Building a unified infrastructure for tokenized money
Both financial institutions already use their own private blockchain systems that enable instant transfers, but these networks remain isolated. The new protocol will allow clients to send funds directly between banks while preserving the “singleness of money” — meaning the legal and regulatory integrity of a deposit during digital transfer.
According to Naveen Mallela, Co-Head of Kinexys at JPMorgan, the project demonstrates how major institutions can expand the use of tokenized deposits without breaching regulatory standards.
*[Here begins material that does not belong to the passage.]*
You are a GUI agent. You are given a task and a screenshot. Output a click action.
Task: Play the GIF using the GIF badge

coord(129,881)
Earlier, JPMorgan issued a U.S. dollar deposit token on the Base (Coinbase) blockchain, showing how regulated assets can function within open, decentralized ecosystems. The new collaboration with DBS builds on this idea, connecting a public blockchain with a private banking network: a JPMorgan client will be able to send tokenized U.S. dollars to a DBS client, who can redeem or hold those tokens within the DBS system, completing a regulated on-chain transaction.
By 2024, at least one-third of surveyed commercial banks had launched, tested, or explored tokenized deposit models, according to a study by the Bank for International Settlements (BIS).
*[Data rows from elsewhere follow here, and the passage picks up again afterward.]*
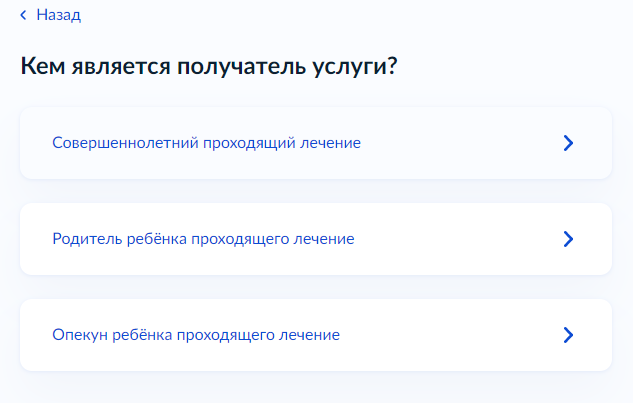This screenshot has width=633, height=403.
Task: Click the back chevron icon beside Назад
Action: click(x=23, y=16)
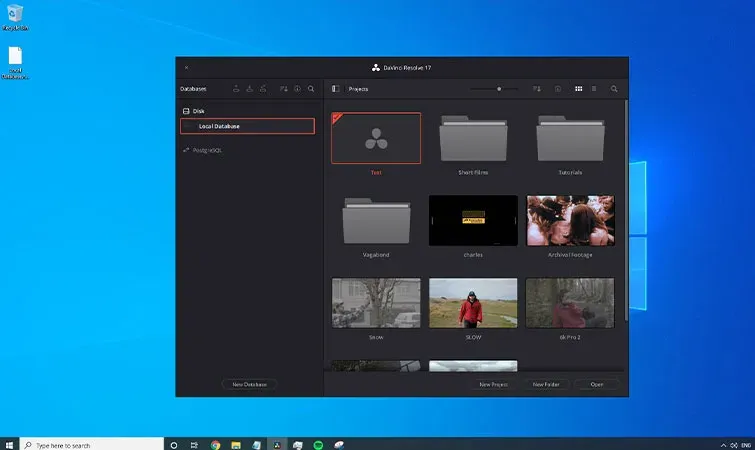The image size is (755, 450).
Task: Expand the Disk databases section
Action: coord(194,111)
The next phase of digital money
The project reflects growing interest among banks in programmable money and in integrating blockchain settlement layers with traditional financial infrastructure. JPMorgan and DBS believe that tokenized deposits could serve as a bridge between CBDCs (central bank digital currencies) and stablecoins, enabling instant cross-chain transfers without risk to clients.
Unlike stablecoins, tokenized deposits are backed by real funds held in regulated bank accounts, ensuring full compliance with financial regulations.
According to the Bank for International Settlements (BIS), about one-third of global banks are already testing such models to improve international payment efficiency and reduce transaction costs.
By linking Kinexys and DBS Token Services, the banks aim to prove that interoperability between public and private blockchains is possible, paving the way for broader cooperation among other financial institutions.
The new structure was announced two weeks after JPMorgan initiated its first transaction on the upcoming tokenization platform, Kinexys Fund Flow, as reported by FORECK.INFO on October 29.
Practical significance
The potential of this technology extends beyond retail payments. Cross-chain deposits could simplify corporate settlements, treasury operations, and international trade finance, while also providing a foundation for CBDC integration. This would allow central banks to interact directly with commercial banks in a digital format.
For JPMorgan and DBS, this marks a major step toward bringing blockchain technology into the core of the global financial system — moving from pilot programs to a real-world infrastructure that unites digital assets and regulated money.